Review of development and deployment processes 

• Development Process:  

  • Each development task is performed on a fork of the master branch 

  • A Pull Request (PR) is created by the developer for review by a senior team member 

  • The PR is merged into the master branch 

• Development Process Issues: 

  • Due to a lack of deployment environments, work cannot be verified by a QA or UX resource without first checking the code into the master branch. This results in potentially broken functionality being placed into the master branch.  

  • Due to a shortage of resources assigned to the project, Pull Requests require only 1 reviewer instead of the standard 2 reviewers.  

• Deployment Process:

  • Deployment is limited as it currently only deploys to a single environment named Dev.  
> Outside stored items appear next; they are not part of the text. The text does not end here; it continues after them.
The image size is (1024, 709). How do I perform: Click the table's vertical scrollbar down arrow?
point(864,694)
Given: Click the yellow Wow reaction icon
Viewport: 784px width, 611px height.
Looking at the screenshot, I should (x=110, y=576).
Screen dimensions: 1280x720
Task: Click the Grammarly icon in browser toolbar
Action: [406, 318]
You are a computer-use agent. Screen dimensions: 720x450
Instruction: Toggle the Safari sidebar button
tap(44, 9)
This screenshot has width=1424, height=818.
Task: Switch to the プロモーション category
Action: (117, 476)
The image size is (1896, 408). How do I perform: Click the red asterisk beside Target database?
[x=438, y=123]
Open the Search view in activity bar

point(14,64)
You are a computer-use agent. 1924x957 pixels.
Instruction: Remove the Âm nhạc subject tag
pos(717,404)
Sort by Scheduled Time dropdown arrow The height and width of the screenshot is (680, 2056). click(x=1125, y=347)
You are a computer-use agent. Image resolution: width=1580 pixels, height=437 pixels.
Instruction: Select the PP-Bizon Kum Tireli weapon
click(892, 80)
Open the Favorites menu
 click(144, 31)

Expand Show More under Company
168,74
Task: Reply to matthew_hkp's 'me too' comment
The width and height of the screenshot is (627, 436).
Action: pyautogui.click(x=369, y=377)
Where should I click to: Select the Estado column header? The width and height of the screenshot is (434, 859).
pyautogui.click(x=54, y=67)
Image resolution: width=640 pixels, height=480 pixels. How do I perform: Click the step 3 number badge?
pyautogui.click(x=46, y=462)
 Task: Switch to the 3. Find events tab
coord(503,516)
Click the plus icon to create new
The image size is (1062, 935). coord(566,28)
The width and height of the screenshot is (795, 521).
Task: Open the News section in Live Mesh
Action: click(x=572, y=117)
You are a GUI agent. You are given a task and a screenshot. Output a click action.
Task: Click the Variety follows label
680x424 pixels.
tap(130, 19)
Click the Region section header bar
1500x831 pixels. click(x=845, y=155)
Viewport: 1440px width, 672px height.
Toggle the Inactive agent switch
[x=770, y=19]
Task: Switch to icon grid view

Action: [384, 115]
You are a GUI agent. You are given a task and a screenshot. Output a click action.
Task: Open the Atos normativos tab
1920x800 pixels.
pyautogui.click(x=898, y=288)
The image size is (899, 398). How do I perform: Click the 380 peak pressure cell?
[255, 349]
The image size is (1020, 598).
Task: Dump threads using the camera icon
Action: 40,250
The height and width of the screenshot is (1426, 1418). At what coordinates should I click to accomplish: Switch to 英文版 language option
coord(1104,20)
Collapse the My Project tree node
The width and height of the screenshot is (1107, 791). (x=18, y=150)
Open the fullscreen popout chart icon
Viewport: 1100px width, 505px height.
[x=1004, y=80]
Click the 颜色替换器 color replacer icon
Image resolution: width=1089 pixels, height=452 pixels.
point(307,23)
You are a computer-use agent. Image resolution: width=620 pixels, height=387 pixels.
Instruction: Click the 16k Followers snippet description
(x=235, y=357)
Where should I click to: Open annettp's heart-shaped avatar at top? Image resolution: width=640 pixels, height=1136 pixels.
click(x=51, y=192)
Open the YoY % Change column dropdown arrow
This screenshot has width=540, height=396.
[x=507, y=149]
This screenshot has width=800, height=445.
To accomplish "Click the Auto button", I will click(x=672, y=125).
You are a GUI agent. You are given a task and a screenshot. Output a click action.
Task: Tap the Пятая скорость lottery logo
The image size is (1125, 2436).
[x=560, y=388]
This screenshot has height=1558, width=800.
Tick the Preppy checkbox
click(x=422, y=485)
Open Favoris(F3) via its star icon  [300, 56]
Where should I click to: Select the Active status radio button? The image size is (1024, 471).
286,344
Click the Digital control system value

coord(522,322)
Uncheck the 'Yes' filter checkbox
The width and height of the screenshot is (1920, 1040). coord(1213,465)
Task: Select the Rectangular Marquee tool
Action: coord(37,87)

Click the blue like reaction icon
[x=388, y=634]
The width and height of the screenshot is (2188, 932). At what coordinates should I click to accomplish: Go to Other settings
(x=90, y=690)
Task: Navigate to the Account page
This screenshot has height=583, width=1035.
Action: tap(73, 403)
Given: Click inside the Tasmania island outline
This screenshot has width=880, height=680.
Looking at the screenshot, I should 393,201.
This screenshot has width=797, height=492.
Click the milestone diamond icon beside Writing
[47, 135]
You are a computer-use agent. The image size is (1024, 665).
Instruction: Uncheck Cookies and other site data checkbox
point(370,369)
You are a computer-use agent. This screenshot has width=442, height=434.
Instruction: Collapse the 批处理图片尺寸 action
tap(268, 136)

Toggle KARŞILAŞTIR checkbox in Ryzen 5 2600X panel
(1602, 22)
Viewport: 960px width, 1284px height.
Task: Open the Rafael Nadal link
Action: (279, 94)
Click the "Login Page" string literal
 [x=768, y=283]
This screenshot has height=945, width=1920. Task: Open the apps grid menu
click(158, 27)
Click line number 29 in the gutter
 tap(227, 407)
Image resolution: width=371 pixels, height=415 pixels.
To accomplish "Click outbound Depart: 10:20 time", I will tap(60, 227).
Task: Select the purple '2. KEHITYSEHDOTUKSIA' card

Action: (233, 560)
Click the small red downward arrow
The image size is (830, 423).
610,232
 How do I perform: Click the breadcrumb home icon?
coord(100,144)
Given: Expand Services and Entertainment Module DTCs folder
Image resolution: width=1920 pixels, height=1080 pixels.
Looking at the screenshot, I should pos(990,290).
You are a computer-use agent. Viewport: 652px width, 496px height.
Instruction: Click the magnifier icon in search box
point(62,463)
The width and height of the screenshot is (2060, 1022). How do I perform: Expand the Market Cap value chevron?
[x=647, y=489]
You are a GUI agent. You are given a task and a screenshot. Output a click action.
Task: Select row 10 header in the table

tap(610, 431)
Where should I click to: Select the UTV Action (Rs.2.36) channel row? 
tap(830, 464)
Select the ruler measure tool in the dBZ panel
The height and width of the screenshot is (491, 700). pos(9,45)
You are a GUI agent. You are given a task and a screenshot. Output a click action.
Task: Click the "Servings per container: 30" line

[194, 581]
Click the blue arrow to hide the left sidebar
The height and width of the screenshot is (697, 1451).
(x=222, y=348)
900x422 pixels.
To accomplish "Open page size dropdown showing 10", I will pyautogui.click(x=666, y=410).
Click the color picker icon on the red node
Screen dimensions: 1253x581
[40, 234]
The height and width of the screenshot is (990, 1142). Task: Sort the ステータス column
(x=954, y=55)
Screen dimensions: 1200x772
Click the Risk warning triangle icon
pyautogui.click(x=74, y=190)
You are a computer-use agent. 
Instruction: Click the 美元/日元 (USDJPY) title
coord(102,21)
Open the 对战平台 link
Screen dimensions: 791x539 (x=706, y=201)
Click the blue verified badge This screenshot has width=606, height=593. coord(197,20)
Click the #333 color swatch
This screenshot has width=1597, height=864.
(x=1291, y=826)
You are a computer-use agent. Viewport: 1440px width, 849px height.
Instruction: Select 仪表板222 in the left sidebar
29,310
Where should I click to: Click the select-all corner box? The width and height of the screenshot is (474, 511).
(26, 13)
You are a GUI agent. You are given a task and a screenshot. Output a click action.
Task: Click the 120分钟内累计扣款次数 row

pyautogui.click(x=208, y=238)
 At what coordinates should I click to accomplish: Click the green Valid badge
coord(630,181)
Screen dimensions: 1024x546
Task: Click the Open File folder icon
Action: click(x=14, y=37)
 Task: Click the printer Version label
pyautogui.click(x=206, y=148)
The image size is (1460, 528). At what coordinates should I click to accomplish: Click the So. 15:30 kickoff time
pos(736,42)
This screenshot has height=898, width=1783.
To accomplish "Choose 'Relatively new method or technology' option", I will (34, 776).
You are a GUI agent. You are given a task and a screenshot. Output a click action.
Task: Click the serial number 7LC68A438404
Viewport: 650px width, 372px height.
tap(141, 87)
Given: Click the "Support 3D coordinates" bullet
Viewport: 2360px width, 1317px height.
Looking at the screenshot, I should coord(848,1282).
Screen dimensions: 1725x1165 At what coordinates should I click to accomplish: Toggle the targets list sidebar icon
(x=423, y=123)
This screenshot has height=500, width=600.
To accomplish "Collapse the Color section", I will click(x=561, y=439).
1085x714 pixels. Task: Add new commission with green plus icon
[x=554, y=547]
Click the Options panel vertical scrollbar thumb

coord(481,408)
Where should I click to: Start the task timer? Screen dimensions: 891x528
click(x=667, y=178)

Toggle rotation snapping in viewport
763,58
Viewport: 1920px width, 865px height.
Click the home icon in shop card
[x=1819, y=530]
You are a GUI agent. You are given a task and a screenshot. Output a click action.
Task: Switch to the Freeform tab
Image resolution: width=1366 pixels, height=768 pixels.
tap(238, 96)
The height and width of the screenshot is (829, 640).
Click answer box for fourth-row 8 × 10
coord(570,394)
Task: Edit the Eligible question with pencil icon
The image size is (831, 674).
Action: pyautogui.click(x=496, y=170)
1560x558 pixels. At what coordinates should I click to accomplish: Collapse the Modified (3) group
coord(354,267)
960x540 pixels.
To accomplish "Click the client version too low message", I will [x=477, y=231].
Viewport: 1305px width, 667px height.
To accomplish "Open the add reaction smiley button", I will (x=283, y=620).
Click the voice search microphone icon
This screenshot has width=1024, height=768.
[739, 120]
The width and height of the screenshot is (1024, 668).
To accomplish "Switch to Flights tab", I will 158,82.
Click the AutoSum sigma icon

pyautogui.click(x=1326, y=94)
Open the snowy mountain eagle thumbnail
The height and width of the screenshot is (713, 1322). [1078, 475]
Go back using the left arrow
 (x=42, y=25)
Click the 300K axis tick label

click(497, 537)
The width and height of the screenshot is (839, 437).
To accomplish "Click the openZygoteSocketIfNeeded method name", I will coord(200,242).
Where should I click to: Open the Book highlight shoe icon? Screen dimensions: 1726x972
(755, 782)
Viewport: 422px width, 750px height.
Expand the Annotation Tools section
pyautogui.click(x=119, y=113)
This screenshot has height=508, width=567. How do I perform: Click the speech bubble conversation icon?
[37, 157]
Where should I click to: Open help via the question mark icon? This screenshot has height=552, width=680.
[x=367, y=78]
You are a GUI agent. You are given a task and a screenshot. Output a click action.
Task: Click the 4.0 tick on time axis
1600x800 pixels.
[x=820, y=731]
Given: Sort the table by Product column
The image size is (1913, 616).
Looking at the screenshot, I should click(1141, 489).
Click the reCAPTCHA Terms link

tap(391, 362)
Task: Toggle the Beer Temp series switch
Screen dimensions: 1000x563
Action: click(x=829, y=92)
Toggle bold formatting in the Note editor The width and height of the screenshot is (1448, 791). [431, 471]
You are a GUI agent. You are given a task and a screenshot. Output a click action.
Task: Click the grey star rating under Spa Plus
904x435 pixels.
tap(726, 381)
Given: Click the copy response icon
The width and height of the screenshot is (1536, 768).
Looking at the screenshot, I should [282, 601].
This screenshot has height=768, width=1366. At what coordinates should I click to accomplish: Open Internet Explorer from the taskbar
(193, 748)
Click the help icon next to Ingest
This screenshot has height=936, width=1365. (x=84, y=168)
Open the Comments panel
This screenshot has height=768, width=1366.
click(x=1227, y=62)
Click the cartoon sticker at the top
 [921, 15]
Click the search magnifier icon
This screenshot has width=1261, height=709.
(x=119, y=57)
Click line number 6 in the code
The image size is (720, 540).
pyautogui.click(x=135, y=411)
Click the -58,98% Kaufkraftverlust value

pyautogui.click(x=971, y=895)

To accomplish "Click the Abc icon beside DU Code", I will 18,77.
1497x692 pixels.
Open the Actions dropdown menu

• Deployment Process Issues:  

  • Multiple deployment pipelines should be created so different features of the application can be deployed to different environments such as Test1, Test2, and Test3, etc. In addition, Release Candidate versions of the application should be deployed to Preview or Staging environments and analyzed before being pushed to Production. While there is a QA environment that exists, it shares the same database as Dev so it is not a true standalone environment. 

Vision and Goals 

This section describes some of the shortcomings of the Jury v2 application currently being developed. The following items describe those areas and include steps to resolve the issues. 

Domain Implementation

While Jury is being developed using modern technologies, there is room for improvement in the way these technologies have been implemented.  In a rush to refresh the look and feel of the front-end, little planning was put into the internal architecture of the back end. As such the back end of the application does not conform to clean architecture principles. Currently the Application Layer (API) directly calls into the Persistence Layer (Database).  This implementation lacks a Domain Layer to centralize business logic into Domain Objects. The biggest negative impact of this design is code duplication. Instead of having a single class that implements logic to perform some task in the application, this logic can be implemented in several different places and in several different ways. Obviously this increases the complexity of implementing new features and increases the amount of code that must be tested. To address this problem, a single area of the application should be selected and rewritten to utilize domain objects in a domain layer. Once a few examples of this architecture have been created and demonstrated, this design pattern can be used to improve existing features and replicated when creating new features.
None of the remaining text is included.